Learning a process of making, learning to diagnose a problem within a process, either design or mechanical, is about learning the rules and usually the rules are assumed and what is worse ordinarily the rules cannot be verbalized easily or at all. What are the rules for riding a bike? Well, keep your balance while moving in the direction you wish to go, lean into a turn, lean back to upright when going straight and when you get to your destination, slowly apply the brakes with plenty of room to stop so that you can put your foot down as your speed slows causing you to loose your balance again. That sounds more like a description then a set of rules. But can you be more precise? What is the rule for keeping your balance? How fast do you have to move before the rule for keeping your balance kicks in? What is the rule for how much you lean into a curve? What does leaning into a curve mean? And finally how slow can you move before you eventually loose the aforementioned balance and have to stabilize yourself and the bike with your foot? The precise wording of the rules you need to be successful might very well be impossible, but you certainly know when the rules start to happen for you! It is the same thing about learning the effective way of manipulating material with tools. The action can be demonstrated and explained. But only you know when the rule works and when it doesn't.

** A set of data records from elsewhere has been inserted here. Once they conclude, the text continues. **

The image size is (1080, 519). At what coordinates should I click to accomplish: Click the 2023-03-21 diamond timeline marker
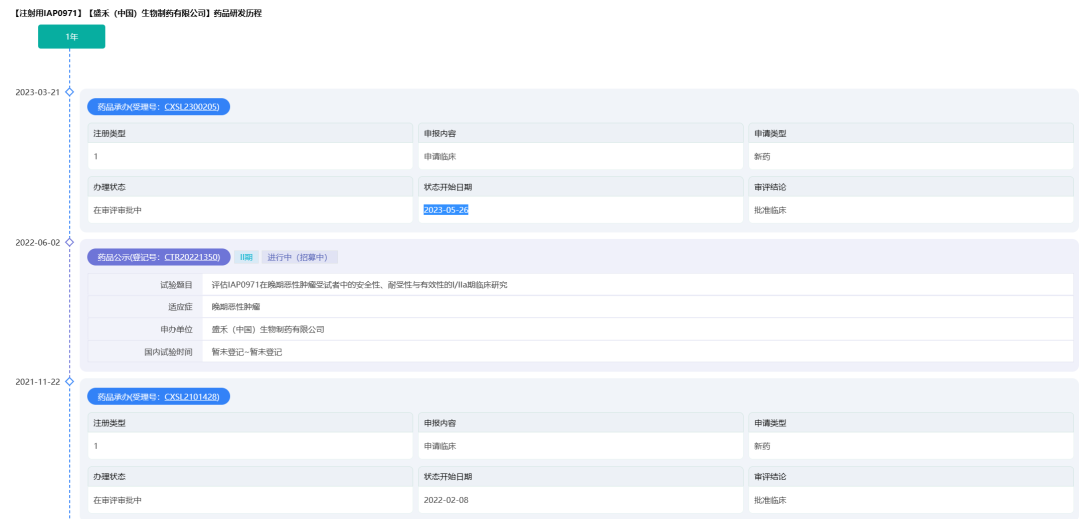point(69,92)
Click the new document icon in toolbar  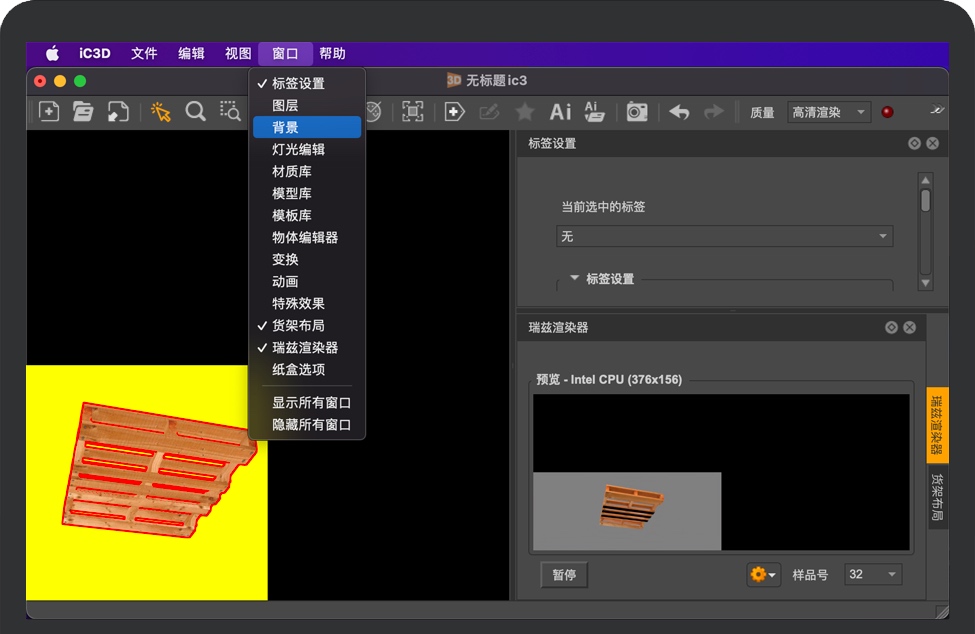pos(49,112)
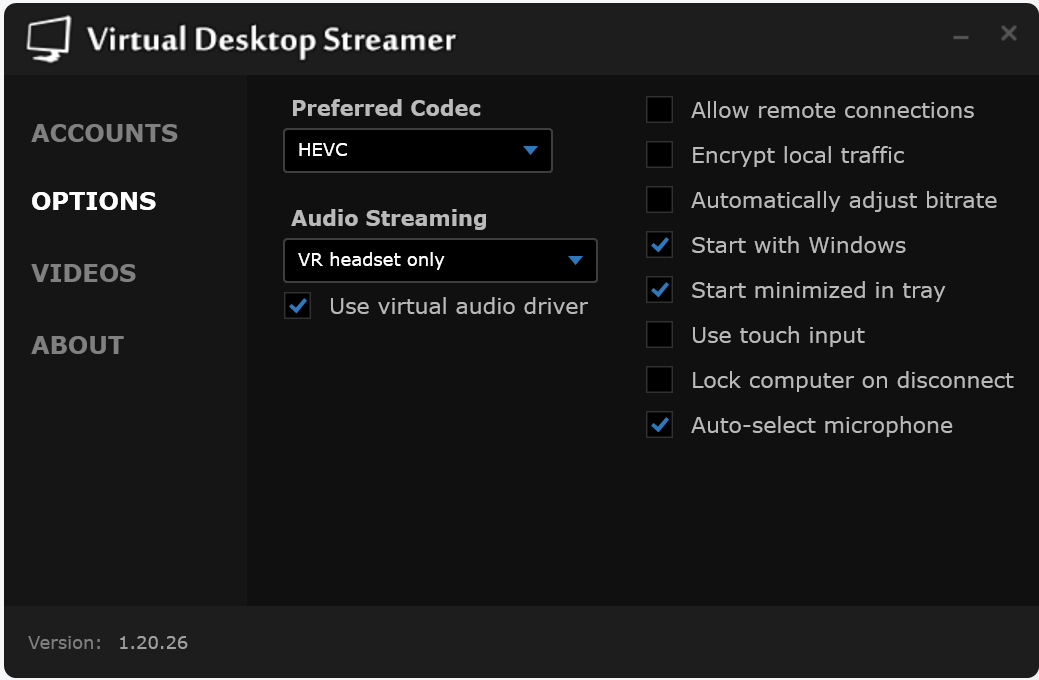
Task: Enable Allow remote connections
Action: click(658, 110)
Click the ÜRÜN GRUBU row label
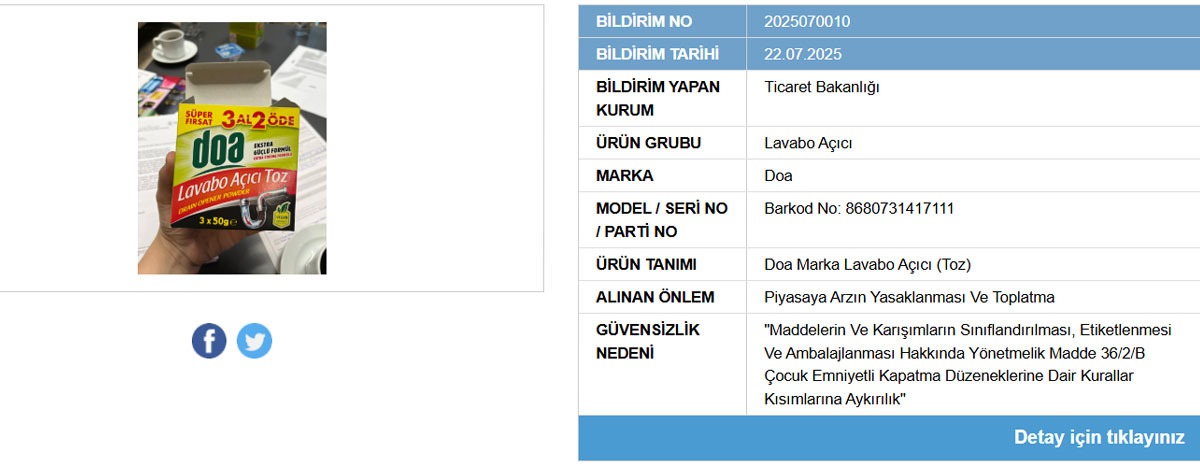The width and height of the screenshot is (1200, 474). click(x=648, y=143)
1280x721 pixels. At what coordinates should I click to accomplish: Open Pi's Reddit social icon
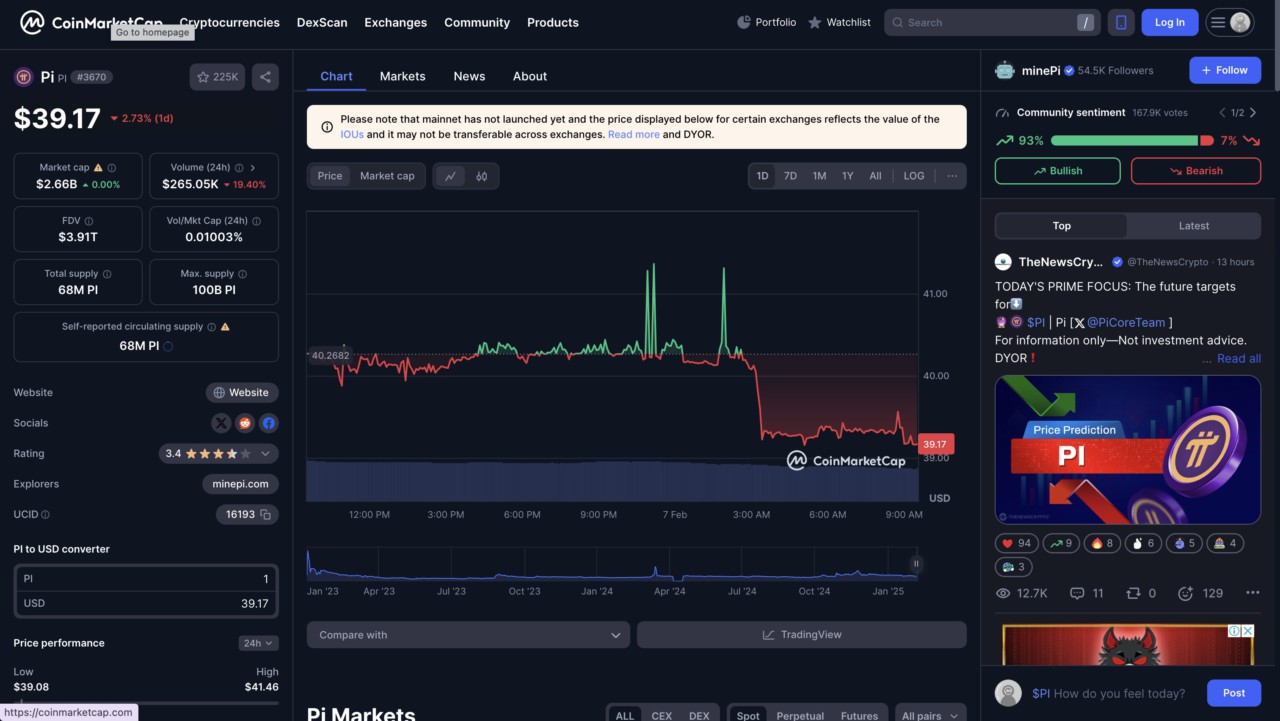(x=244, y=423)
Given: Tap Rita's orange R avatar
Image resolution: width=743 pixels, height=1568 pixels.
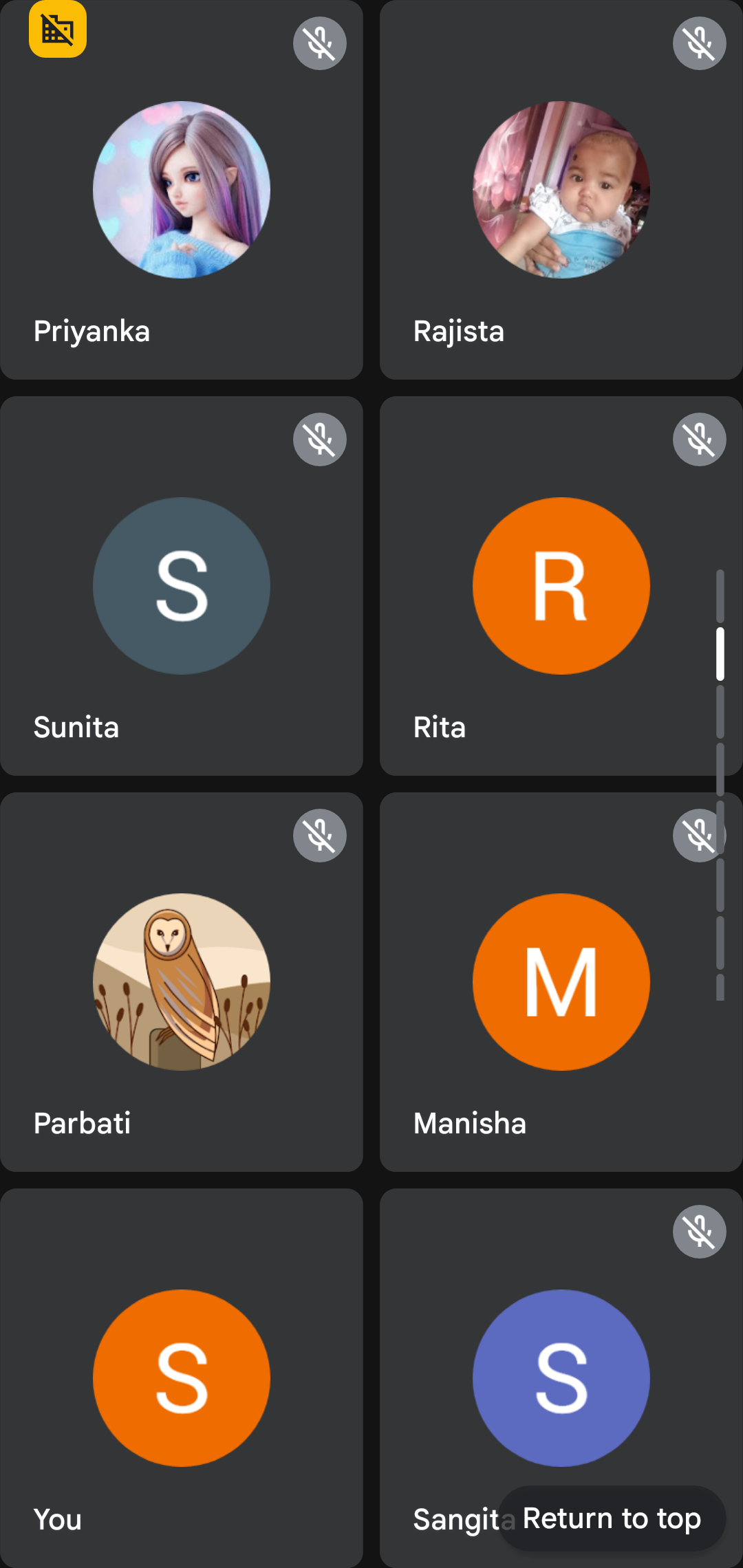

And you have to remember what you did (how you moved) just prior, during, and typically afterward, as well. The motion prior gets the tool ready and in position, the motion during maintains the position of interaction with the material, and then follow through makes sure your body energy and motion do not degrade to the point that the motion stops short or becomes inefficient at the end.

One can give detailed physical rules about proper angles and speed and pressure and force but it isn't going to mean a lot to someone who has never used a hand plane or a saw or chisel before (even for experienced tool users it could only be of curious interest without much value for tool use). The best a teacher can do after "riding the bike" around the area for a bit, giving helpful hints is to point you in the right direction, give you a gentle push, and have you fail or stumble a bit as you gain your "balance" with the tool/material interaction. And you repeat the process over and over until your body and brain start to understand what all the demonstrating and verbiage was about and assimilates the rules for you, so that you can call on them when next you dare to chance fate and zoom off again. And the best is when you become an expert and you forget to think about the rules. Your self-consciousness is gone and you can push off to enjoy the scenery, fresh air, forget about how to do it and just make it happen in new and expanding ways.

As a student I have to keep aware that information will be coming at me in many forms, from direct instruction to the casual glance at another apprentice's work, from having instant "aha" moments of immediate success to re-doing the same operation over and over until I finally "get it". In fact I am finding from day to day I have to redo/relearn some operations because the "rules" are not there in the background yet. According to Peter Dormer in his book, The Art of the Maker: Skill and Its Meaning in Craft and Design, an expert is one who must forget the rules in order to become one. According to Dormer, to have expertise, rules directing the expert's actions and diagnostic choices must become second nature and unconscious. If one has to think of each rule before acting nothing would be done in a timely manner and hardly with competence and speed. The expert has the freedom to formulate all kinds of creative choices about what to make without continually thinking about how to make it.